INFORMATION:

== Segment start ==

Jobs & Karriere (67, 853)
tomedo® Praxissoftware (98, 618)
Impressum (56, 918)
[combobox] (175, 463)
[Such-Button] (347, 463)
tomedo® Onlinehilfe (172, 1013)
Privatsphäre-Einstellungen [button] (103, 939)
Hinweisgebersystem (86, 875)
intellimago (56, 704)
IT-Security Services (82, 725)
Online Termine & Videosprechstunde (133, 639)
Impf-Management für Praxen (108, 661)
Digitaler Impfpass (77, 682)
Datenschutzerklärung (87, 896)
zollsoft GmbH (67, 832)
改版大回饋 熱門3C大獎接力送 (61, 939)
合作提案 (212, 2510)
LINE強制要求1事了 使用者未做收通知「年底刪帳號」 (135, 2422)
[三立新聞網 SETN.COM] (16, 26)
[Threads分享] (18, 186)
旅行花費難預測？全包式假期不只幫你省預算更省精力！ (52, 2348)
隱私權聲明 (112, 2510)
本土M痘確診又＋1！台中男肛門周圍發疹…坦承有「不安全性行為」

== Segment end ==

WHAT THE TASK REQUIRES: Nothing should appear in the output except the lines from the one with "LINE強制要求1事了 使用者未做收通知「年底刪帳號」 (135, 2422)" through the end of the records above, copied exactly.

RESULT FOR THIS EXERCISE:
LINE強制要求1事了 使用者未做收通知「年底刪帳號」 (135, 2422)
[三立新聞網 SETN.COM] (16, 26)
[Threads分享] (18, 186)
旅行花費難預測？全包式假期不只幫你省預算更省精力！ (52, 2348)
隱私權聲明 (112, 2510)
本土M痘確診又＋1！台中男肛門周圍發疹…坦承有「不安全性行為」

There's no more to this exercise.